Ein Leben zwischen der Wolga und Sibirien 

Alexander Friedrichowitsch Bauer verbrachte seine ersten Lebensjahre gemeinsam mit den Geschwistern Robert und Lida in der Kolonie Mühlberg (heute Schtscherbatowka) in der Wolgadeutschen Republik. Von dort wurde die ganze Familie im Herbst 1941 als „sozial gefährliche Personen nach nationalen Kriterien“ in das westsibirische Gebiet Omsk deportiert, in das Dorf Gawrino.  Dorthin, wo es karg und im Winter bitter kalt ist. Als die Soldaten kamen, um die Bauers abzuholen, war Alexander sieben Jahre alt.

Sein Vater Friedrich kam in ein Arbeitslager, wo er kurz darauf verstarb. Über das Schicksal der Mutter Amalie ist nicht viel bekannt. Sicher ist nur, dass auch sie nicht mehr lange lebte. Unklar ist aber, wie sie zu Tode kam. Alexander fand sich mit seiner Schwester, die bald darauf starb, in einem Kinderheim wieder. Robert, der jüngste, kam in ein Waisenhaus für Kleinkinder, wo sich seine Spur für viele Jahre verlor. Alexander blieb alleine zurück. „Wenn er Deutsch gesprochen hat, wurde er hart bestraft. Russisch konnte er aber nicht. So blieb ihm keine andere Wahl, als Russisch zu lernen und Deutsch für immer zu vergessen“, sagt die Enkelin.

■ ■ ■ ■

Aufgabenliste:
[a] Wie alt war Alexander laut dem Textauszug, als die Soldaten kamen, um die Bauers abzuholen?
[b] Setze den Textauszug über Alexander Bauers Leben nach seinem letzten Satz fort.

Erfasste Angaben:
■ ■ ■ ■

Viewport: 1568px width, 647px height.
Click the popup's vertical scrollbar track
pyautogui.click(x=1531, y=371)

■ ■ ■ ■

Antwortliste:
[a] Er war sieben Jahre alt.

[b]
Rehabilitierung erst im neuen Russland

Mit 18 Jahren wurde Alexander in die Armee eingezogen. Entgegen aller „Ratschläge“ behielt er seinen deutschen Nachnamen. Sein Vatersname wurde kurzerhand zu Fjodorowitsch russifiziert. Nach seinem Wehrdienst arbeitete Alexander als Fahrer in einer Kolchose und heiratete die Tochter des Vorstehers – gegen den Widerstand der Eltern. Zu dieser Zeit wurde das Dorf Gawrino aufgelöst. Und so zog Alexander mit seiner Frau nach Prokutino, ins heutige Gebiet Tjumen. Der Großvater wollte nah am Verbannungsgebiet bleiben. Schließlich waren dort die anderen Deutschen, von denen es damals noch viele gab, sagt Sascha.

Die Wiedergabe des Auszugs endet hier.